§ WHAT YOU HAVE TO DO
All of the data is to be copied word for word.

§ MATERIAL FOR THIS EXERCISE
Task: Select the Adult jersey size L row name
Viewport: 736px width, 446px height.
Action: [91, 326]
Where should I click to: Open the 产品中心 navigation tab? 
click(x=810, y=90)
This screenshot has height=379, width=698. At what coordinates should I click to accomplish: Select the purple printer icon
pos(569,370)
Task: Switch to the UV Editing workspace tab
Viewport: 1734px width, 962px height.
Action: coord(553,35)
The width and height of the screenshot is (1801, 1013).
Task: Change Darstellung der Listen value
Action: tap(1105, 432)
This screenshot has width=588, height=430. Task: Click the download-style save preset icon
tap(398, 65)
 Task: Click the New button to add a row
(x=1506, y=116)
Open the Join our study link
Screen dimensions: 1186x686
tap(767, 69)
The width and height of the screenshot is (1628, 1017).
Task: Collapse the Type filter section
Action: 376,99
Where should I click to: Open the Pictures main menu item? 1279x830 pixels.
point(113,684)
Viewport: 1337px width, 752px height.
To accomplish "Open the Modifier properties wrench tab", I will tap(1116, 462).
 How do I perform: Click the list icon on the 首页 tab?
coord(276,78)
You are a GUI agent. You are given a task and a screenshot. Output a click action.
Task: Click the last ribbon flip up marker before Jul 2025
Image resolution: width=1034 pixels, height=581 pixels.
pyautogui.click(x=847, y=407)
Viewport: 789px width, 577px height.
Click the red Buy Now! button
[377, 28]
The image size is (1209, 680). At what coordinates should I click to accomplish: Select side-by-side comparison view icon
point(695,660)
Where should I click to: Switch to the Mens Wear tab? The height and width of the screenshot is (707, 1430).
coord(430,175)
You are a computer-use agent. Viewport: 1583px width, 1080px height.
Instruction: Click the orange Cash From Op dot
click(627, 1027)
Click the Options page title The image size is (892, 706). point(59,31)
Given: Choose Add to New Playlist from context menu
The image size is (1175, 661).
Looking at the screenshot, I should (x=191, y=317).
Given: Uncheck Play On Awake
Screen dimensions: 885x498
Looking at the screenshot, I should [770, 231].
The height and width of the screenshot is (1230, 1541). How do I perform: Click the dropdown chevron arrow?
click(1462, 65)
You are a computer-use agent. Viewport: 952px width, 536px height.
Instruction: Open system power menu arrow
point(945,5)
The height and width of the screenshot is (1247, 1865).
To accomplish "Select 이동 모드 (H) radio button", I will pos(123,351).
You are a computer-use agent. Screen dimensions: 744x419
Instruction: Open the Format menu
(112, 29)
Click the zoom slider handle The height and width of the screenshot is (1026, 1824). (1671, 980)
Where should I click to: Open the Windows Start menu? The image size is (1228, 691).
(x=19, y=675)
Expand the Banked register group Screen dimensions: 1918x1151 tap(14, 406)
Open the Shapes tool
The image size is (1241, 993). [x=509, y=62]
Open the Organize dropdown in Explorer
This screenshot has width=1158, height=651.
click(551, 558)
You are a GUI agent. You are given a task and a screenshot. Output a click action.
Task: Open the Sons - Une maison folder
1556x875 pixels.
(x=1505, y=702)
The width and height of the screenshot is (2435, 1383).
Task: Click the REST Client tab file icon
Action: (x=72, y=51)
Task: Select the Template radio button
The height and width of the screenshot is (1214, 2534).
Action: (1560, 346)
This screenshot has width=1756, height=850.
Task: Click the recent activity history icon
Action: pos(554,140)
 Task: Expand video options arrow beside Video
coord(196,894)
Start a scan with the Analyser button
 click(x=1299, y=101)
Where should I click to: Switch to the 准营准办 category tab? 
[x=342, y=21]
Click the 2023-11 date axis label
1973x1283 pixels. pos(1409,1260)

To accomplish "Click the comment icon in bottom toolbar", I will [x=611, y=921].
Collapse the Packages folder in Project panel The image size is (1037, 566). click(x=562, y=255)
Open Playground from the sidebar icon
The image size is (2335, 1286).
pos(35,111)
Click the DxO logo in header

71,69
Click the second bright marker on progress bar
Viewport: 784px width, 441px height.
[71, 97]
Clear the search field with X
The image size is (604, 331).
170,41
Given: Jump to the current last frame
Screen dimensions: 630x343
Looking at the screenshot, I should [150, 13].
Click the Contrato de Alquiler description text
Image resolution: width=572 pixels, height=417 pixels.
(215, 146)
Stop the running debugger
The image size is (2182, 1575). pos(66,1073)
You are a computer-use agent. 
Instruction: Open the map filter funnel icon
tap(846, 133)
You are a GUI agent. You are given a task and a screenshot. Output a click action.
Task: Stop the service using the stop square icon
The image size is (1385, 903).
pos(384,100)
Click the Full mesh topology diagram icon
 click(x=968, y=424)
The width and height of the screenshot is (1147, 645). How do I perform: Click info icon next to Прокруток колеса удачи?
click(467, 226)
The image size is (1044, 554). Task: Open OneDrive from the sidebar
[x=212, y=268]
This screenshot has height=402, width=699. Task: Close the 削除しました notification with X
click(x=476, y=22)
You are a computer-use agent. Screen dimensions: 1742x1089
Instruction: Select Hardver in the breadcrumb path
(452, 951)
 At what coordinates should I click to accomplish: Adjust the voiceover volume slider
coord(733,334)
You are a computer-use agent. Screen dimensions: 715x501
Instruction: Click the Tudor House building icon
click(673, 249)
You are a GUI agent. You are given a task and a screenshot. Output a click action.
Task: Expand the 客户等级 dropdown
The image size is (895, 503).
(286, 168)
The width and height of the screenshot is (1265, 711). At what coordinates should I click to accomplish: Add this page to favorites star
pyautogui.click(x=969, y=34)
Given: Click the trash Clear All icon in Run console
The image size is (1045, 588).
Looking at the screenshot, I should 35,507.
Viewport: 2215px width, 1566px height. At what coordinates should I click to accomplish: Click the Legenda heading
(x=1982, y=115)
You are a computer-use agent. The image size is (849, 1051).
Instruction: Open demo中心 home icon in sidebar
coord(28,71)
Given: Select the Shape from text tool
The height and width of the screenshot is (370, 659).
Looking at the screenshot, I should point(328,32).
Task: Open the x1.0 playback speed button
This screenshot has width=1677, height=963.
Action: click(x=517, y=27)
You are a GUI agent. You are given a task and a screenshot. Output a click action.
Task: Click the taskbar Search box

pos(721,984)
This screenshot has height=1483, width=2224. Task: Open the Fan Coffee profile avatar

§ EXPECTED ANSWER
Task: Select the Adult jersey size L row name
Viewport: 736px width, 446px height.
Action: [91, 326]
Where should I click to: Open the 产品中心 navigation tab? 
click(x=810, y=90)
This screenshot has height=379, width=698. At what coordinates should I click to accomplish: Select the purple printer icon
pos(569,370)
Task: Switch to the UV Editing workspace tab
Viewport: 1734px width, 962px height.
Action: coord(553,35)
The width and height of the screenshot is (1801, 1013).
Task: Change Darstellung der Listen value
Action: tap(1105, 432)
This screenshot has width=588, height=430. Task: Click the download-style save preset icon
tap(398, 65)
 Task: Click the New button to add a row
(x=1506, y=116)
Open the Join our study link
Screen dimensions: 1186x686
tap(767, 69)
The width and height of the screenshot is (1628, 1017).
Task: Collapse the Type filter section
Action: 376,99
Where should I click to: Open the Pictures main menu item? 1279x830 pixels.
point(113,684)
Viewport: 1337px width, 752px height.
To accomplish "Open the Modifier properties wrench tab", I will tap(1116, 462).
 How do I perform: Click the list icon on the 首页 tab?
coord(276,78)
You are a GUI agent. You are given a task and a screenshot. Output a click action.
Task: Click the last ribbon flip up marker before Jul 2025
Image resolution: width=1034 pixels, height=581 pixels.
pyautogui.click(x=847, y=407)
Viewport: 789px width, 577px height.
Click the red Buy Now! button
[377, 28]
The image size is (1209, 680). At what coordinates should I click to accomplish: Select side-by-side comparison view icon
point(695,660)
Where should I click to: Switch to the Mens Wear tab? The height and width of the screenshot is (707, 1430).
coord(430,175)
You are a computer-use agent. Viewport: 1583px width, 1080px height.
Instruction: Click the orange Cash From Op dot
click(627, 1027)
Click the Options page title The image size is (892, 706). point(59,31)
Given: Choose Add to New Playlist from context menu
The image size is (1175, 661).
Looking at the screenshot, I should (x=191, y=317).
Given: Uncheck Play On Awake
Screen dimensions: 885x498
Looking at the screenshot, I should [770, 231].
The height and width of the screenshot is (1230, 1541). How do I perform: Click the dropdown chevron arrow?
click(1462, 65)
You are a computer-use agent. Viewport: 952px width, 536px height.
Instruction: Open system power menu arrow
point(945,5)
The height and width of the screenshot is (1247, 1865).
To accomplish "Select 이동 모드 (H) radio button", I will pos(123,351).
You are a computer-use agent. Screen dimensions: 744x419
Instruction: Open the Format menu
(112, 29)
Click the zoom slider handle The height and width of the screenshot is (1026, 1824). (1671, 980)
Where should I click to: Open the Windows Start menu? The image size is (1228, 691).
(x=19, y=675)
Expand the Banked register group Screen dimensions: 1918x1151 tap(14, 406)
Open the Shapes tool
The image size is (1241, 993). [x=509, y=62]
Open the Organize dropdown in Explorer
This screenshot has width=1158, height=651.
click(551, 558)
You are a GUI agent. You are given a task and a screenshot. Output a click action.
Task: Open the Sons - Une maison folder
1556x875 pixels.
(x=1505, y=702)
The width and height of the screenshot is (2435, 1383).
Task: Click the REST Client tab file icon
Action: (x=72, y=51)
Task: Select the Template radio button
The height and width of the screenshot is (1214, 2534).
Action: (1560, 346)
This screenshot has width=1756, height=850.
Task: Click the recent activity history icon
Action: pos(554,140)
 Task: Expand video options arrow beside Video
coord(196,894)
Start a scan with the Analyser button
 click(x=1299, y=101)
Where should I click to: Switch to the 准营准办 category tab? 
[x=342, y=21]
Click the 2023-11 date axis label
1973x1283 pixels. pos(1409,1260)

To accomplish "Click the comment icon in bottom toolbar", I will [x=611, y=921].
Collapse the Packages folder in Project panel The image size is (1037, 566). click(x=562, y=255)
Open Playground from the sidebar icon
The image size is (2335, 1286).
pos(35,111)
Click the DxO logo in header

71,69
Click the second bright marker on progress bar
Viewport: 784px width, 441px height.
[71, 97]
Clear the search field with X
The image size is (604, 331).
170,41
Given: Jump to the current last frame
Screen dimensions: 630x343
Looking at the screenshot, I should [150, 13].
Click the Contrato de Alquiler description text
Image resolution: width=572 pixels, height=417 pixels.
(215, 146)
Stop the running debugger
The image size is (2182, 1575). pos(66,1073)
You are a computer-use agent. 
Instruction: Open the map filter funnel icon
tap(846, 133)
You are a GUI agent. You are given a task and a screenshot. Output a click action.
Task: Stop the service using the stop square icon
The image size is (1385, 903).
pos(384,100)
Click the Full mesh topology diagram icon
 click(x=968, y=424)
The width and height of the screenshot is (1147, 645). How do I perform: Click info icon next to Прокруток колеса удачи?
click(467, 226)
The image size is (1044, 554). Task: Open OneDrive from the sidebar
[x=212, y=268]
This screenshot has height=402, width=699. Task: Close the 削除しました notification with X
click(x=476, y=22)
You are a computer-use agent. Screen dimensions: 1742x1089
Instruction: Select Hardver in the breadcrumb path
(452, 951)
 At what coordinates should I click to accomplish: Adjust the voiceover volume slider
coord(733,334)
You are a computer-use agent. Screen dimensions: 715x501
Instruction: Click the Tudor House building icon
click(673, 249)
You are a GUI agent. You are given a task and a screenshot. Output a click action.
Task: Expand the 客户等级 dropdown
The image size is (895, 503).
(286, 168)
The width and height of the screenshot is (1265, 711). At what coordinates should I click to accomplish: Add this page to favorites star
pyautogui.click(x=969, y=34)
Given: Click the trash Clear All icon in Run console
The image size is (1045, 588).
Looking at the screenshot, I should 35,507.
Viewport: 2215px width, 1566px height. At what coordinates should I click to accomplish: Click the Legenda heading
(x=1982, y=115)
You are a computer-use agent. The image size is (849, 1051).
Instruction: Open demo中心 home icon in sidebar
coord(28,71)
Given: Select the Shape from text tool
The height and width of the screenshot is (370, 659).
Looking at the screenshot, I should point(328,32).
Task: Open the x1.0 playback speed button
This screenshot has width=1677, height=963.
Action: click(x=517, y=27)
You are a GUI agent. You are given a task and a screenshot. Output a click action.
Task: Click the taskbar Search box

pos(721,984)
This screenshot has height=1483, width=2224. Task: Open the Fan Coffee profile avatar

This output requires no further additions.